For its part, the UNP – seemingly unaware of any on-going investigation by the CID and dealing with a political nuclear winter after MP Vijayakala’s pro-LTTE statement, distanced itself from allegations in the article that it was forced to hand over the port to the Chinese. In doing so, astute observers noted that the PM was no different to the former President in denying allegations in the article which were politically inconvenient, without any robust material evidence or public debate. Meanwhile, China also unsurprisingly denounced the article as fabrication and fiction. The pro-Rajapaksa troll and tripe army, activated shortly after the article went live, focused their attention more towards those in Sri Lanka, instead of a global media giant that clearly couldn’t be dragged into their snake pit. From at first a frothing Hydra-headed monster, the pushback – online and through more traditional means, morphed into a sharper, more strategic, ominous spear intentionally aimed increasingly at those in Sri Lanka, in tandem with the Rajapaksa camp’s shift in focus to go after - legally or by other means – those they perceived to be behind the article.

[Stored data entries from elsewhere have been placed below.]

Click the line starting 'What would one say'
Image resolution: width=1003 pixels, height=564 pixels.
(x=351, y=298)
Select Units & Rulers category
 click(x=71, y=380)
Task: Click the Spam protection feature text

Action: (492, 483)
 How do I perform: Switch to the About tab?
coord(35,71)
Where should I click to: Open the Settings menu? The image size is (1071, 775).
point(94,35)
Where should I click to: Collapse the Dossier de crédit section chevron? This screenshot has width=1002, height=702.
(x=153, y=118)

It is unlikely the lead author of the New York Times expected any of this. The theatre of the absurd surrounding the publication of the article holds some humbling lessons. Journalists, freelancers and fixers in Sri Lanka tasked with helping international media institutions cover in-depth stories now know the fate that will befall them if and when they cross a line in the sand that raises the ire of those in power or seeking to regain it. It is a chilling effect that will impact quality, probative, investigative journalism. The current government will not deliver on promises to hold the Rajapaksas accountable for corruption. The Rajapaksas have much to hide, going by the raw nerve that was touched and the telling dynamics of the responses to the article. China has much to hide, going by what it has said and importantly, what it has not said. It takes the New York Times to bring to public attention investigations that are so dormant, the CID itself seems to be unaware of them. It takes an international newspaper to focus, however short-lived, public debate on issues our President, our Prime Minister, the government, and domestic media should be leading the scrutiny around.

The New York Times article may have set out to flesh-out Mahinda Rajapaksa’s corruption. What it has inadvertently achieved is to flag the current government’s inability and unwillingness to hold the former President answerable. Clearly, accountability is just a word that features in campaign manifestos.